Citing unnamed executives, the paper says a foreign reporting role has been offered to Curry, who so far has been reluctant to accept the exit offer. In addition, she has hired a well-known Washington, D.C., lawyer and power broker, Robert Barnett, to handle her negotiations. (Barnett handled Bill Clinton's literary negotiations, and has repped many high-powered on-air network anchors and reporters over the years.)
NBC has declined to comment on the Times report.
The report comes on the heels of a Times review that is pointedly critical of Curry.
The timing of the news may be critical: the network may have in place a window, not uncommon, in Curry's contract allowing it to renegotiate her contract. Those are often predicated on ratings; if ratings are bad -- and Curry's "Today" did fall behind "Good Morning America" for the first time in 16 years -- then that might be a clause that could impact either salary or tenure.
In fact, I've reoprted in this space over the last year -- as recently as two weeks ago -- that Curry's tenure has hardly been stellar. She was replaced by Vieira during "Today's" coverage of Queen Elizabeth II's jubilee. Such replacements are almost always indicative of behind-the-scenes problems, though in this case "Today" execs probably made the simple calculus that Vieira would be a better fit for Matt Lauer during the hugely presitigious event. Moroever, keeping Curry off of jubilee coverage was a sharp blow to her that also sent a message: We will replace you when we have a mind to.

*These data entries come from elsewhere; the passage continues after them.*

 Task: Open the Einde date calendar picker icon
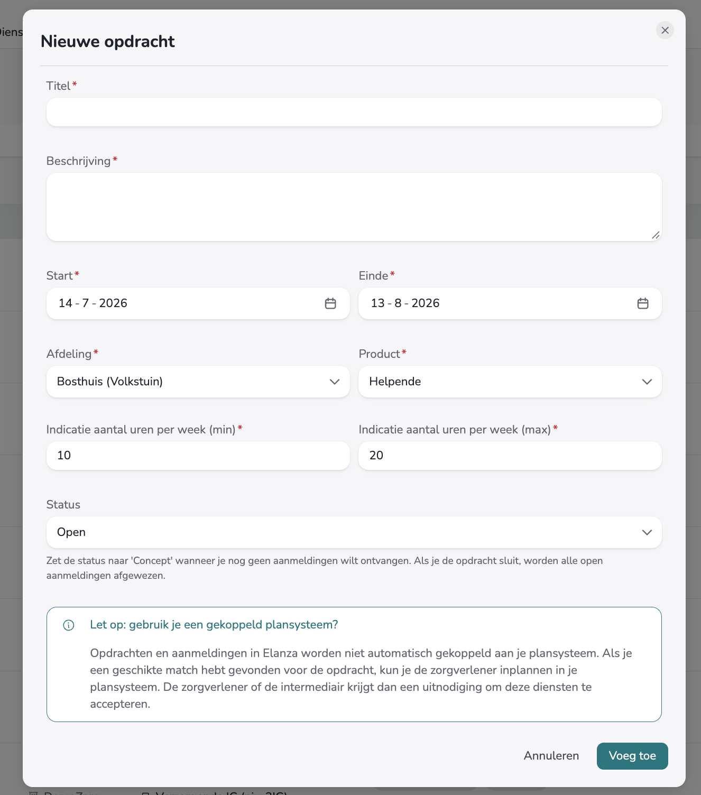(643, 303)
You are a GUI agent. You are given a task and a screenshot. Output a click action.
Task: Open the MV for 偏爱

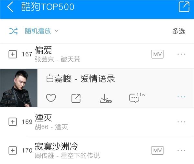(x=157, y=54)
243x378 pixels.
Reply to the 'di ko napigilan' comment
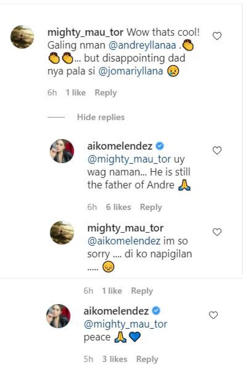142,291
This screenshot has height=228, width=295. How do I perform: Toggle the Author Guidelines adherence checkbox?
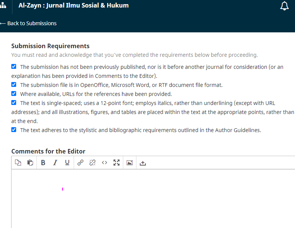(14, 130)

Replacing Curry might not prove so easy. There is no obvious in-house replacement, even though Savannah Guthrie, co-anchor of "Today's" third hour, is believed to be the logical successor. And a precipitous change could trigger audience backlash, not unlike the time Jane Pauley was dumped for Deborah Norville. However, the Times report, citing a source, noted that execs were feeling "real pressure" to complete a transition by July 27, when the Summer Olympics begin.